© 2006 Jean Royer
© 2006 French-speaking Association of Readers of the Urantia Book
The early Christians made little attempt to elucidate the relationships of the Father, Son, and Spirit. Tertullian (150-225) was perhaps the first to use the term Trinity. “God is one substance in three coherent and inseparable persons.”
The formula used by Jesus and found in the Gospel of John: “I and the Father are one.” (John 10.30) will even lead us to believe that there is identity between the Father and Christ. This is the case of the Patripassians who thought that the Father himself had become incarnate and had suffered on the cross.
For Tertullian, however, this formula meant unity of substance and not singularity of number. The matter would gain momentum with Arius, saying that the Son was the first creation of the Father, and lead to the Council of Nicaea in 325 where Athanasius would condemn Arius’ position for the second time and affirm that the Logos (Christ) was of the same substance as the Father. Contrary to what Constantine hoped, this was not the end of the controversy; Arius and many bishops continued their argument, even winning over the Emperor Constantius II to their cause and Athanasius was deposed five times from his post as bishop.

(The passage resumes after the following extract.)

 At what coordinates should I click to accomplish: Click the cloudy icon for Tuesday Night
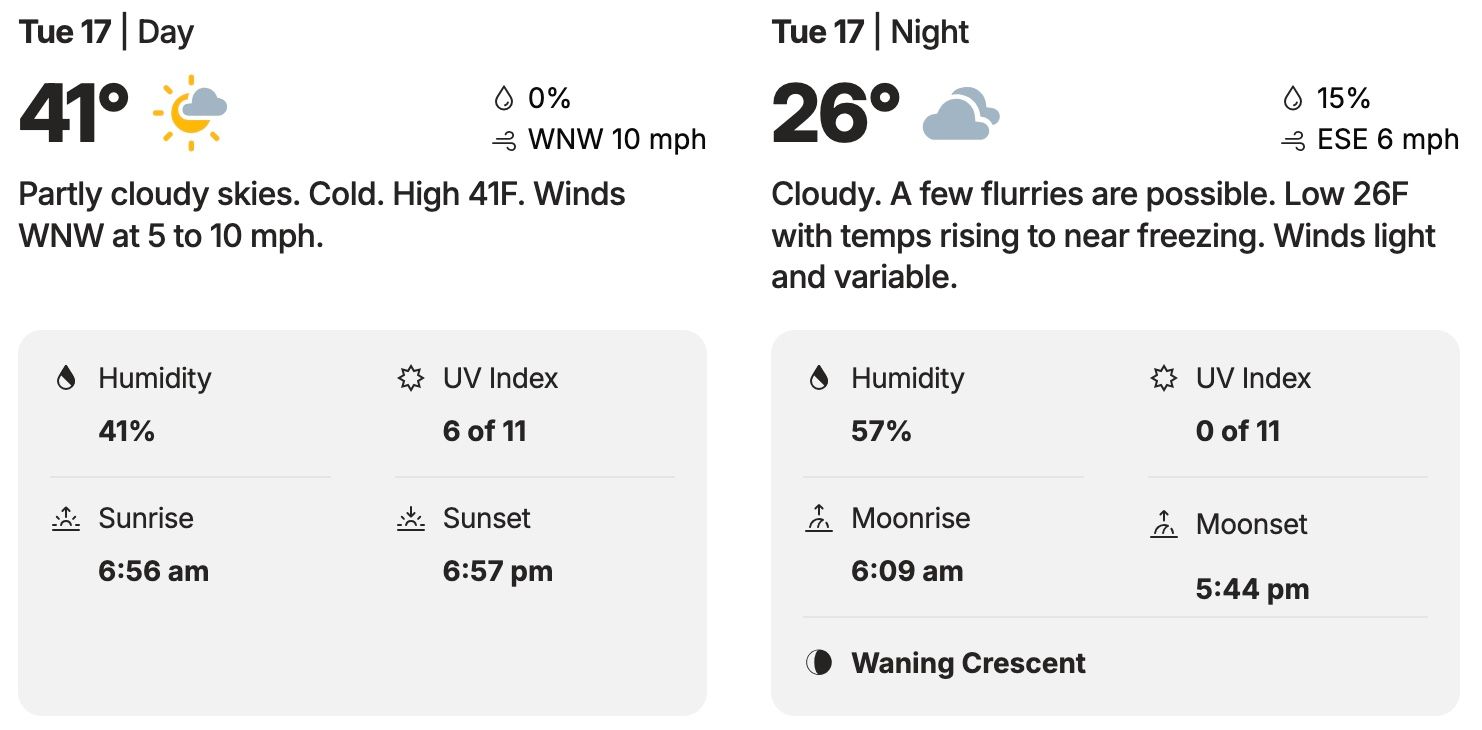point(961,114)
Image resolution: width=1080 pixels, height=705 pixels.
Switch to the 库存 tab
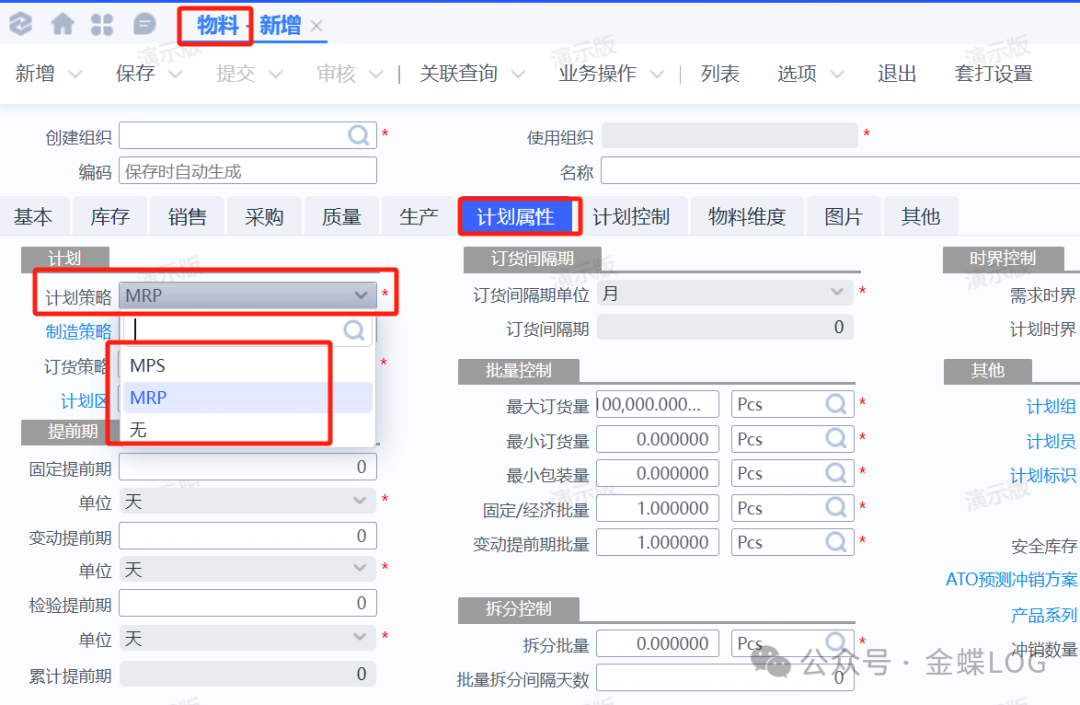point(109,217)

This Athanasius is the one mentioned in The Urantia Book and of whom it is said that he “stood so courageously at Nicaea and challenged the assembly with such intrepidity that the council dared not so obscure the concept of the nature of Jesus as to risk the world losing the truth concerning his bestowal. This Greek was Athanasius. Without the eloquence and logic of this believer, the persuasive opinions of Arius would have triumphed.” UB 195:0.18
But in fact, at Nicaea it is still the Father-Son relationship which prevails, even if the Holy Spirit is mentioned he only appears vaguely, at the end of the sentence and without being qualified, unlike the Son.
It was the first Council of Constantinople, in 381, which proclaimed the equal divinity of the Father, the Son and the Holy Spirit.
Things could not stop there, because for everyone there were insoluble questions arising from the fact that the Logos was considered the second person of the Trinity. The most bizarre and irritating questions made Jesus appear to be his own son and the incarnation of an eternal being dying on the cross did not simplify the problem.
Quite naturally, as theologians deepened their knowledge, they began to wonder what was the role of Mary, mother of Jesus, and the Council of Ephesus, in 431, settled the question known as the “Theotokos”, she was therefore decreed Mother of God.
More anecdotal perhaps, some Gnostics even went so far as to present the Trinity to Muhammad as being the Father, the Logos and… Mary. We understand that the prophet of Allah rejected the notion of Trinity as impious.
The Trinitarian problem thus posed has persisted to this day and this is why we find, particularly in the United States, Unitarian Churches which deny the Trinity. A simple glance at the web will show you the vigor of the antitrinitarians in our time. It will also show the embarrassment of Trinitarian Christians who have no other solution than to recognize in the Trinity, a great mystery.
Readers of The Urantia Book have the incredible opportunity to overcome these confrontations by noticing that the second person of the Trinity is not Jesus but the Eternal Son.
Gone are the problems of antecedent and co-eternity of the incarnate Son, finished, or almost, the Theotokos.
All that remains for us is to examine the relationships of the Father, the Son and the Spirit in eternity and in the relationships of the Trinity of Paradise with the Triunity and with the Ultimate and Absolute Trinities. But there, yes, we are also before a great mystery.